Simple evaluation - for production, consider more sophisticated methods
like using Claude to evaluate answer quality
"""
# This is a simplified version
claude_lower = claude_answer.lower()
correct_lower = correct_answer.lower()
# Check for key information presence
key_terms = extract_key_terms(correct_answer)
matches = sum(1 for term in key_terms if term in claude_lower)
return matches / len(key_terms) if key_terms else 0
Level 2: Summary Indexing
Basic RAG struggles with queries requiring synthesis across multiple chunks. Summary indexing helps by creating hierarchical representations:
def create_summary_index(chunks):
"""
Create summary embeddings for groups of related chunks
"""
# Group chunks by topic/section
grouped_chunks = group_by_topic(chunks)
summaries = []
for group in grouped_chunks:
# Use Claude to create a summary of the group
summary = client.messages.create(
model="claude-3-haiku-20240307",
max_tokens=300,
messages=[{
"role": "user",
"content": f"Summarize the following documents:\n\n{'\n\n'.join(group)}"
}]
).content[0].text
summaries.append({
"summary": summary,
"chunks": group,
"embedding": vo.embed([summary], model="voyage-2").embeddings[0]
})
return summaries
How it works:
- First, retrieve relevant summaries
- Then, retrieve chunks from the most relevant summary groups
- This provides better context for multi-chunk queries
Level 3: Summary Indexing with Re-Ranking
Add a re-ranking step using Claude to improve retrieval quality:
def rerank_with_claude(query, retrieved_chunks):
"""
Use Claude to re-rank retrieved chunks by relevance
"""
chunk_list = "\n\n".join([
f"Chunk {i+1}: {chunk[:200]}..."
for i, chunk in enumerate(retrieved_chunks)
])
prompt = f"""Rank these document chunks by relevance to the query.
Query: {query}
Chunks:
{chunk_list}
Return only the numbers in order of relevance (most relevant first)."""

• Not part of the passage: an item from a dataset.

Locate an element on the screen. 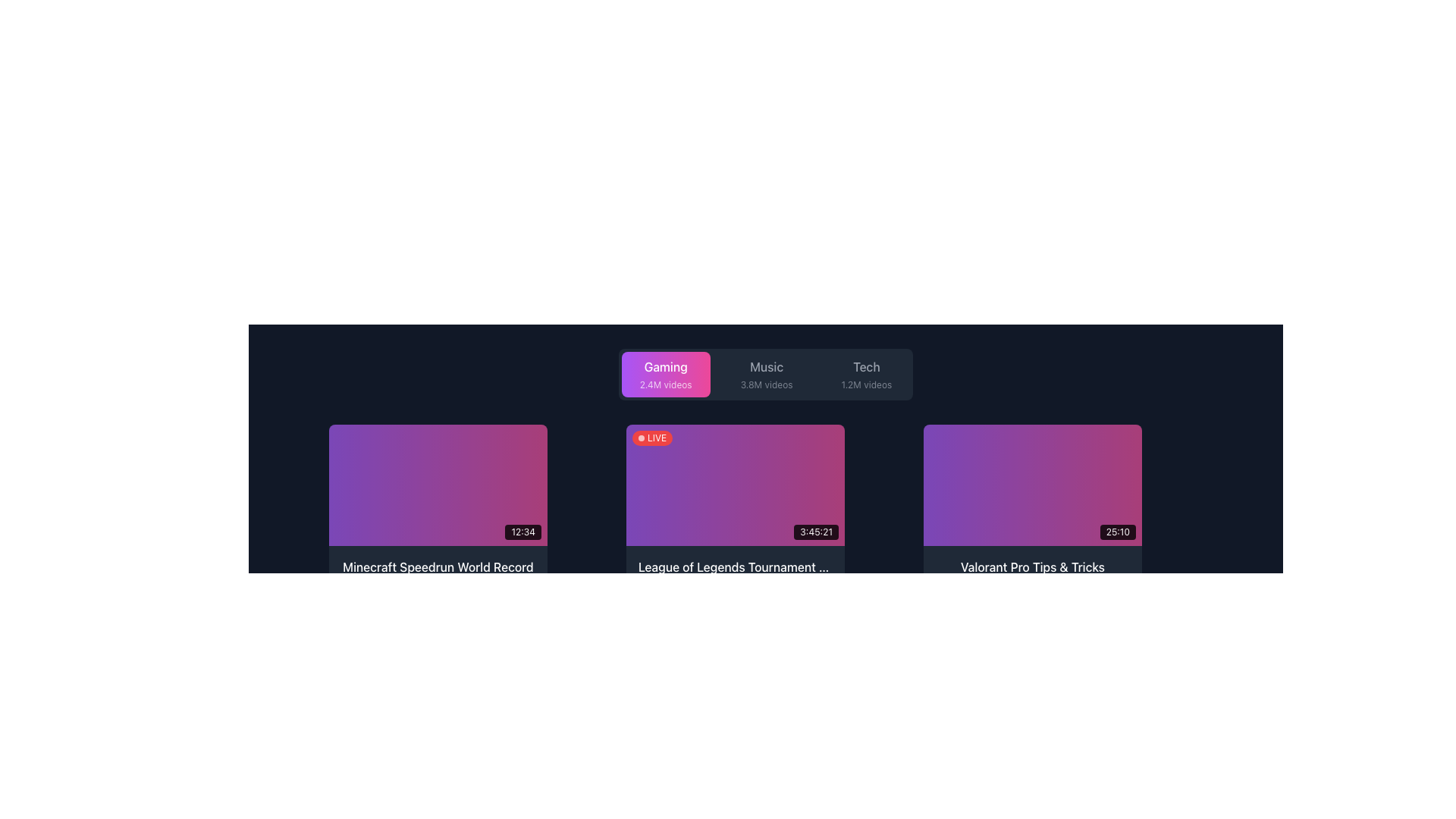 The width and height of the screenshot is (1456, 819). the informational text label that indicates the number of videos associated with the 'Gaming' category, located below the 'Gaming' text is located at coordinates (666, 384).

response = client.messages.create(
model="claude-3-haiku-20240307",
max_tokens=100,
messages=[{"role": "user", "content": prompt}]
)
# Parse Claude's ranking
ranked_indices = parse_ranking(response.content[0].text)

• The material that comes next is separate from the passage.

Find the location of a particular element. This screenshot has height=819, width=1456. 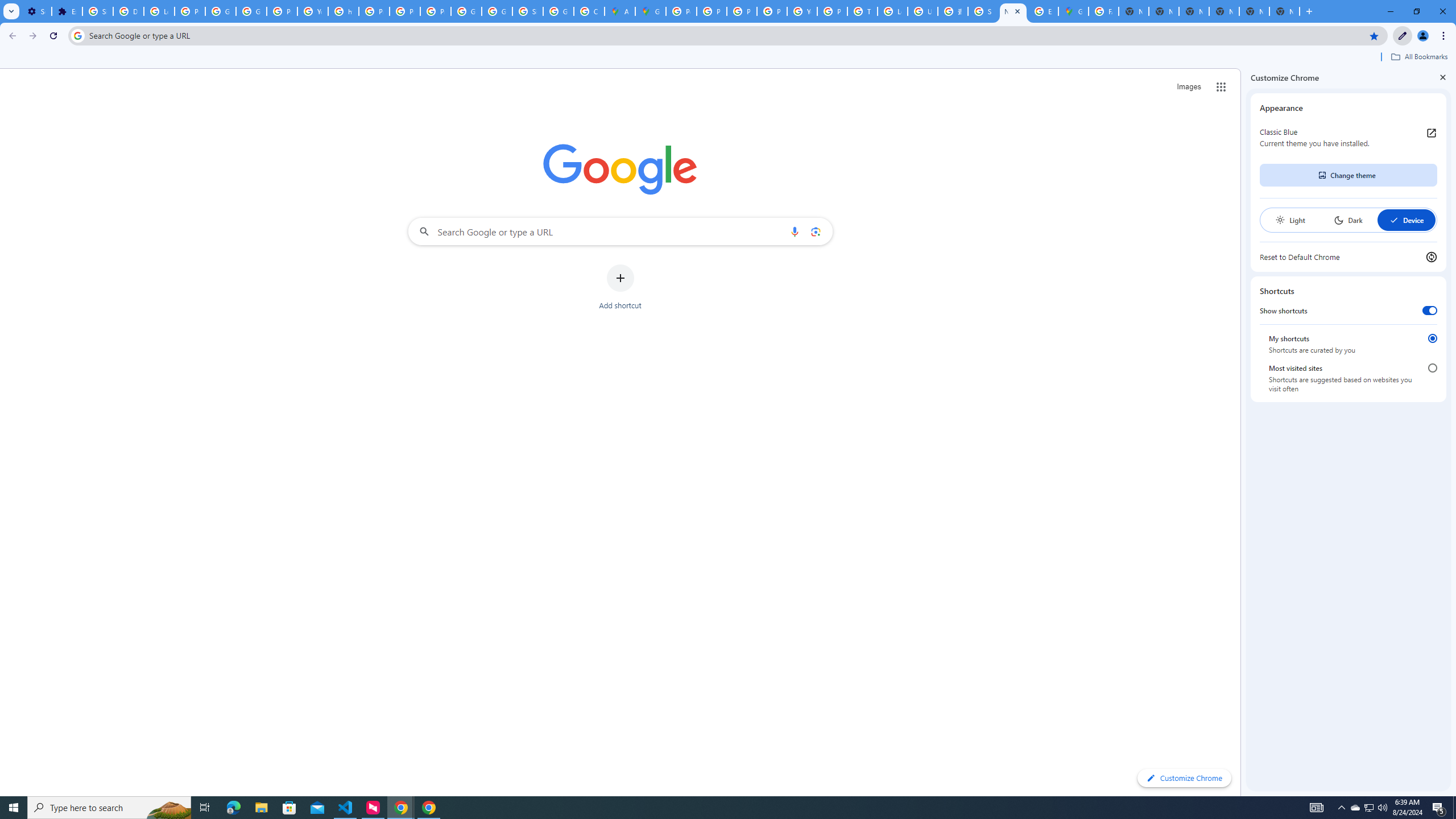

'Sign in - Google Accounts' is located at coordinates (97, 11).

# Reorder chunks based on Claude's ranking
return [retrieved_chunks[i] for i in ranked_indices]
Performance Improvements
Through these optimizations, we achieved significant gains:
| Metric | Basic RAG | Optimized RAG | Improvement |
|---|---|---|---|
| Avg Precision | 0.43 | 0.44 | +2.3% |
| Avg Recall | 0.66 | 0.69 | +4.5% |
| Avg F1 Score | 0.52 | 0.54 | +3.8% |
| Avg MRR | 0.74 | 0.87 | +17.6% |
| End-to-End Accuracy | 71% | 81% | +14.1% |
Production Considerations
- Vector Database Selection: For production, use hosted solutions like Pinecone, Weaviate, or pgvector
- Chunking Strategy: Experiment with different chunk sizes and overlap based on your content
- Embedding Models: Voyage AI works well, but also consider OpenAI, Cohere, or open-source alternatives
- Caching: Implement caching for frequent queries to reduce costs and latency
- Monitoring: Track retrieval metrics and answer quality in production
Key Takeaways
- Start with Basic RAG: Implement a simple pipeline with document chunking, embedding, and cosine similarity retrieval before adding complexity.

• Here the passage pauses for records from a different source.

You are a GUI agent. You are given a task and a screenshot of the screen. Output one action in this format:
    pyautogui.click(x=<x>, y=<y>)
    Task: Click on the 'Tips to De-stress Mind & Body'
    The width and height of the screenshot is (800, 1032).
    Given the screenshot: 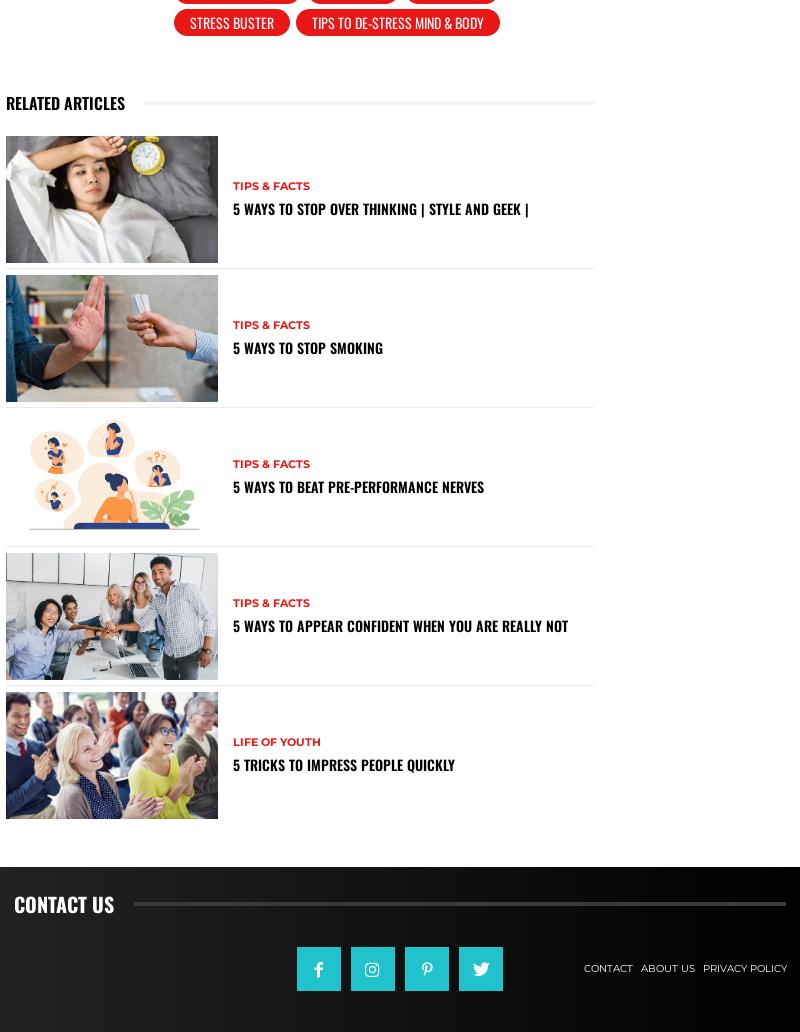 What is the action you would take?
    pyautogui.click(x=397, y=22)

- Build Robust Evaluations: Move beyond subjective assessment by measuring precision, recall, F1, MRR, and end-to-end accuracy with a proper evaluation dataset.
- Use Summary Indexing for Complex Queries: When questions require synthesis across multiple documents, hierarchical summary indexing significantly improves retrieval quality.
- Implement Re-Ranking: Add a Claude-powered re-ranking step to refine retrieval results, improving MRR by 17.6% in our tests.
- Measure and Iterate: Continuously evaluate your system and implement targeted improvements—our optimizations increased end-to-end accuracy from 71% to 81%.